In recent weeks, New York City, Boston and DeKalb County, Ga., have adopted smoking bans, the latest signs of a growing nationwide movement to protect the public from secondhand smoke. The restrictions come on top of tobacco-tax hikes that 20 states have approved in the past year to discourage smoking while raising revenue.

But what's good for the health of the American public apparently isn't good for the rest of the world.

At least, that is the impression left by the Bush administration's retreat from strong anti-smoking provisions in a tobacco treaty health officials from around the world hope to wrap up in talks starting Monday in Geneva. The accord, sponsored by the World Health Organization, would commit countries to measures aimed at reducing the enormous health problems caused by tobacco, particularly in developing nations.

Though smoking kills 4 million people a year worldwide, a U.S. delegation is trying to water down treaty provisions requiring smoke-free zones and curbs on tobacco marketing. Barring last-minute changes, those actions could end up undercutting the most promising efforts to slow spreading cigarette use and the illnesses it causes.

The administration's resistance to regulating tobacco use abroad mirrors its weak support for anti smoking efforts at home, where a powerful industry has blocked attempts to regulate tobacco as a drug. That's why states and cities have taken the lead.

Many countries, however, are reluctant to take similar action on their own. At a time when cigarette companies are aggressively expanding overseas, developing nations lack the political clout to adopt anti-tobacco restrictions without the legal
mandate of a strong international treaty.

As recently as 2000, the U.S. was on board. But in 2001, the chief U.S. negotiator at the time, Thomas Novotny, was told by a top Health and Human Services (HHS) Department official that the U.S. would no longer back several key provisions, Novotny says. And the U.S., which distributes billions in foreign aid each year, has gotten its way.

Where the U.S. backpedaled:

* Smoke-free zones. The U.S. had supported specific bans on smoking in bars, restaurants, government agencies, day care centers and schools. Now, after U.S. objections, all mention of smoke-free zones, even in schools, has been replaced by a promise to promote unspecified measures to protect against secondhand smoke.

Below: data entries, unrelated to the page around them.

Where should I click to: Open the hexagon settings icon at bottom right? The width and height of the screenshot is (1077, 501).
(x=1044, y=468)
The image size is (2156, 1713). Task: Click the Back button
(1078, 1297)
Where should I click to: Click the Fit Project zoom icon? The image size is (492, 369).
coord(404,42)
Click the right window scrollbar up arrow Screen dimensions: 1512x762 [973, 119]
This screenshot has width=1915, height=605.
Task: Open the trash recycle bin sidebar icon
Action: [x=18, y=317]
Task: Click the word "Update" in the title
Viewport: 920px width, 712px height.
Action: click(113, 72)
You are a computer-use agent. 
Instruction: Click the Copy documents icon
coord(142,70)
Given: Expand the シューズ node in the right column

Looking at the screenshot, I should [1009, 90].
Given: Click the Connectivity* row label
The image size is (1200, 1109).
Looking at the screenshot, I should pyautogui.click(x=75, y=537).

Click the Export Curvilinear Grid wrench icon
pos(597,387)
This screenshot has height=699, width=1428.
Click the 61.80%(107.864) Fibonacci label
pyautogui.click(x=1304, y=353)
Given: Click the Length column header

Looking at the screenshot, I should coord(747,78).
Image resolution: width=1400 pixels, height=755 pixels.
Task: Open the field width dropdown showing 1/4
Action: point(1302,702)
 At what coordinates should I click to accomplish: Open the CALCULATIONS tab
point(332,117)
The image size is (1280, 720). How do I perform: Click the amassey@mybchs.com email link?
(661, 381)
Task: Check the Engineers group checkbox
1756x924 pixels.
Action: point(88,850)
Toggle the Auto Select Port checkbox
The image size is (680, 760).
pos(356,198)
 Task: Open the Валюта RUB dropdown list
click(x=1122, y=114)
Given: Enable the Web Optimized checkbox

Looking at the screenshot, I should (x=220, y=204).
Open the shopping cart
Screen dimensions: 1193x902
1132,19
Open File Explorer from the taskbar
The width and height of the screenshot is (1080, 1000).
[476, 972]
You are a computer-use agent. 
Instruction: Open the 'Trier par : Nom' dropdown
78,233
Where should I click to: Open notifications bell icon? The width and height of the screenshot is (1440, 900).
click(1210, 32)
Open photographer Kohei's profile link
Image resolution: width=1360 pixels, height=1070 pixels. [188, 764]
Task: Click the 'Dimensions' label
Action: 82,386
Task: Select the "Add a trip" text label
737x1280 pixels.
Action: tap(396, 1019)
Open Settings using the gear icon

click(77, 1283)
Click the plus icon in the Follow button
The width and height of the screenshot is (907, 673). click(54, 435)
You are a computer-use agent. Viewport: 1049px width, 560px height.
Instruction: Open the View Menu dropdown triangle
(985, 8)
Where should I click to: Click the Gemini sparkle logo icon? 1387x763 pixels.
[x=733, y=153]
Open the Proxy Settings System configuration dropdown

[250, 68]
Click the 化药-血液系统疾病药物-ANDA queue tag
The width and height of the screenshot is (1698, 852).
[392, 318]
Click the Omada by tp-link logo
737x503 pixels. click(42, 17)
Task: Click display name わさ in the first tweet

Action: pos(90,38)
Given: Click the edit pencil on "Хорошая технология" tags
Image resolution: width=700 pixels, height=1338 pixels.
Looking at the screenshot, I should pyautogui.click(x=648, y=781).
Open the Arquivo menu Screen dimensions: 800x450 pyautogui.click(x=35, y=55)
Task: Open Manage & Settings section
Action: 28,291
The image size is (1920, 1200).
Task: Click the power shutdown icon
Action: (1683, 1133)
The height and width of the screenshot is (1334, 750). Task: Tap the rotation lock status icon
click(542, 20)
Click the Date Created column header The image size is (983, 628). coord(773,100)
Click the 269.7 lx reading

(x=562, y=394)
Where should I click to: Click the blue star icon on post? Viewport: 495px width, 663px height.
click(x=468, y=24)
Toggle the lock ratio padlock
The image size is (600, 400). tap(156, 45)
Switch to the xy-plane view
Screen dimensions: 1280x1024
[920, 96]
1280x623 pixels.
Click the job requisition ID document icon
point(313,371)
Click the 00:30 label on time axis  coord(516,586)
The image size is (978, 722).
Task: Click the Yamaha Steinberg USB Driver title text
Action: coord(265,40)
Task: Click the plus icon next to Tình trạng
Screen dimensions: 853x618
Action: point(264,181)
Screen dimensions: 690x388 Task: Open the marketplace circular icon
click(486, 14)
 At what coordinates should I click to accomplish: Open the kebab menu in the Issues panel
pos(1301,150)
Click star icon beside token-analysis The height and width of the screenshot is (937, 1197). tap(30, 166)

* Marketing curbs. The treaty originally called for banning misleading terms, such as ''low-tar'' or ''light,'' that suggest some cigarettes are less harmful. Such a ban takes effect in the European Union this year. But that provision has been weakened with the blessing of the U.S., even though the National Cancer Institute warns that low-tar and light brands do not reduce the risk of lung cancer or other smoking-related illnesses.

A spokesman for HHS won't explain the altered positions. He insists the U.S. is seeking a treaty that curbs youth smoking and that ''everybody can live with and sign.''

But a weak treaty everyone signs won't provide the help many nations need to fend off the industry's marketing muscle.

Local governments in the USA are combating smoking with tough tactics. Washington would do better to encourage similar moves overseas instead of fighting them.